Yürümek
Sevgi Soysal, Yürümek adlı ilk romanını yazdığında, 34 yaşındaydı. 12 Mart döneminin baskı ortamından kendine düşen payı alan bu roman, yayımlandıktan kısa bir süre sonra yasaklandı ve Sevgi Soysal, TRT'deki görevine son verilerek sürgüne gönderildi. 1970 yılında toplatılan Yürümek, 1974 yılında yeniden basıldı.
Sanat eleştirmenleri, Sevgi Soysal’ın edebiyata yaptığı katkının görmezden gelindiğini ve hak ettiği değerin verilmediğinden bahsederler. Sevgi Soysal’ın; Ankara’yı, kadın erkek ilişkilerini, evlilik kurumunu, toplumsal sorunları, çağdaş ve geleneksel davranış kalıplarını ve değerleri gözlemleyip cesurca yazdığı kitaplar elden ele dolaşıyor.
‘Birden fazla sıfatı hak eden yazar’ olmasının yanı sıra, kendisine ithaf edilen en güzel cümleler şu olmalı: “Bozkırın tükenmeyen papatyalarının, gün ışığına çıkarılmış tutkuların, birlikte yürünen yolların, betondan bir şehre hayat veren direncin yazarı.”

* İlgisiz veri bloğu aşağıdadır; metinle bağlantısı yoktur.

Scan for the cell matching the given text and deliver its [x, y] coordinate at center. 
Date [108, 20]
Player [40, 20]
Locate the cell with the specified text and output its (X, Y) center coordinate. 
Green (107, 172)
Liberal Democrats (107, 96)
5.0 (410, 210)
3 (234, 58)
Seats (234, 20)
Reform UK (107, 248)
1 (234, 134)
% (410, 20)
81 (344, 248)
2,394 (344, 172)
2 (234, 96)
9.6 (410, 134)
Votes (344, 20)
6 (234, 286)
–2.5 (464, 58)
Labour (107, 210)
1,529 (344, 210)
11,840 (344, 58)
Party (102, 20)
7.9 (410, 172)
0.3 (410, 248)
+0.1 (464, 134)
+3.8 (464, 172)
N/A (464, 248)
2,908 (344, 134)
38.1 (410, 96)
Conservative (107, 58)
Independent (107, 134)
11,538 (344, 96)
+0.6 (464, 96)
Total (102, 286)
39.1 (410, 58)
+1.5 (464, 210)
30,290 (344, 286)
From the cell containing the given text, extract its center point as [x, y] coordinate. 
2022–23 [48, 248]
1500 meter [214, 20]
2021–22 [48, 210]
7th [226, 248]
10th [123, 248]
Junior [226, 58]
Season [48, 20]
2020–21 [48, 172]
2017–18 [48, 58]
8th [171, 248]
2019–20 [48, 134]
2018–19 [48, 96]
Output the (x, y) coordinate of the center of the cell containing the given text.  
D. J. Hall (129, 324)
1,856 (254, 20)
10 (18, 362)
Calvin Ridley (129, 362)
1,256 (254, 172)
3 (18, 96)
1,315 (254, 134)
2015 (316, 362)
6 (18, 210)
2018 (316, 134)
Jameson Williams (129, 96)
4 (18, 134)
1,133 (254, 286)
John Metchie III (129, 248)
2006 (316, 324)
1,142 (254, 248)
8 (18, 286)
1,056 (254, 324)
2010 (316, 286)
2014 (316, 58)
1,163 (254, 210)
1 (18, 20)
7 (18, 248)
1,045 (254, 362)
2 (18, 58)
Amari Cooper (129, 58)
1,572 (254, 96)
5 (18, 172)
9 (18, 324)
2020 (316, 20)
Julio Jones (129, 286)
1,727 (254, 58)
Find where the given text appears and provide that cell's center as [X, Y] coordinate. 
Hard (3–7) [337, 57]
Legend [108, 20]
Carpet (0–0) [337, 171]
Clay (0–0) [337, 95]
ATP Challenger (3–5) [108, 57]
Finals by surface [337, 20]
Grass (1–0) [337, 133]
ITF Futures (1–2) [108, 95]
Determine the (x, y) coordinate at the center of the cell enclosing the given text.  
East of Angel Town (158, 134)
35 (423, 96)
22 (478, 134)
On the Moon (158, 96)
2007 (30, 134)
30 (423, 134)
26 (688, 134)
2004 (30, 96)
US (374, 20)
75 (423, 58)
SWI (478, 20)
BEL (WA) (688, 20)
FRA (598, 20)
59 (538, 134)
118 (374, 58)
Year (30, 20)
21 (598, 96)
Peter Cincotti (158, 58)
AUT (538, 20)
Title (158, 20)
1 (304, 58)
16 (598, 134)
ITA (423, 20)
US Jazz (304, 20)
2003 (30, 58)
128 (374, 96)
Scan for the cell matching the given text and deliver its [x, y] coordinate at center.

Belki de onu bu kadar değerli kılan, ‘kadın kimliğiyle’ olaylara bakışı ve kimsenin değinmediği konulara korkusuzca yer vermesidir. Başkent Ankara’nın bozuk yolları ve yoksul mahallelerin çarpık yapılaşmaları, delik deşik yollar ve bozkır iklimi, ağaçsız, yeşilsiz sokaklar, yasaklar ve ‘gençlerin kanıyla üstü örtülen betonlar’ kitaplarında belgeli. Bütün bunları bir fotoğrafçı gözüyle anlatmak da yazarın yeteneği…
Yürümek, gündelik hayatın yanı sıra, kadın ve erkeğin ilk gençlik dönemlerinde başına gelenleri ve ‘bir sinek ölür gibi gerçekleşen boşanmaları’ anlatmasıyla da özgün bir içerik; eşi benzeri yok.
İronik bir anlatımla ve yer yer mizaha da varan üslubuyla yazdığı bu kitabın yasaklanma nedeni, ‘genel ahlakı bozduğu’ ve ‘müstehcen’ içerik bulunduğu gerekçesiydi.
Sevgi Soysal, kitabına gelen yasak üzerine yaptığı açıklamada, yüklenen suçun ağırlığını trajik biçimde şöyle anlatmıştı: “Bozkırlar, Karadeniz'deki ölü balıklar, Tirebolu miskinliği, hastane hademelerinin gözünde bir hiç olan yüz binlerin doğumu, amansız ayrık otları, bozuk musluktan akan sular, her şeyden soyutlanması mümkün olmayan mutluluk, tükenmişin üstünde çoğalanlar, nüfus kâğıtlarının, banka ve aile cüzdanlarının yanına bırakılan cümleler, Yürümek, dönüp bakmamak arkaya… Bunlar, bütün bunlar işte, uzayın belirsiz yerlerine ışınlanmış, terk etmişlerdi romanımı. ‘Hayvanlarla cinsi münasebeti övücü nitelikte’ kaldım mı şimdi baş başa?”
Yazarını hapse ve sürgüne ‘gönderen’ Yürümek, sonraki yıllarda TRT Sanat Ödülleri Yarışması Başarı Ödülü’nü kazandırdı. Hayatın garip çelişkisi mi, Türkiye koşulları mı, kıymet bilmemek mi? Adına ne dersek diyelim, hep eksik kalacak.
***
Sürgün ve son yıllar
Sevgi Soysal; Yürümek kitabına atfedilen ‘suç’tan dolayı, 12 Mart mahkemelerinde yargılanır, hapis cezası alır ve 1972 yılında Merkez Cezaevi’ne nakledilir. Behice Boran ve Reşat Nuri Gültekin’in kızı Ela Gültekin koğuş arkadaşlarıdır. Burada iki aylık hapis hayatının ardından Nevşehir’e, oradan da Adana’ya sürgüne gönderilir. Sekiz ay kaldığı sürgünde, sürgünü ve hapis hayatını günlük şeklinde yazar: ‘Yıldırım Bölge Kadınlar Koğuşu’ isimli kitap, 1976’da yayımlanır.
Sürgünün ardından yeniden Ankara’ya dönen Sevgi Soysal, hayatının son dönemlerini de burada geçirecektir. 1975 yılında kanser teşhisi koyulan yazar, “Hoş geldin ölüm” adlı kitabını tamamlayamadan, 22 Kasım’da hayatını kaybeder. Geride 9 kitap ve bir tiyatro oyunu bırakır.
Ölüm yıl dönümü vesilesiyle tekrar hatırlamış olalım, Yürümek, hayata farklı bir bakışla bakmak için bir fırsat sunuyor. Sevgi Soysal’ın yaktığı fener hala etrafı aydınlatıyor.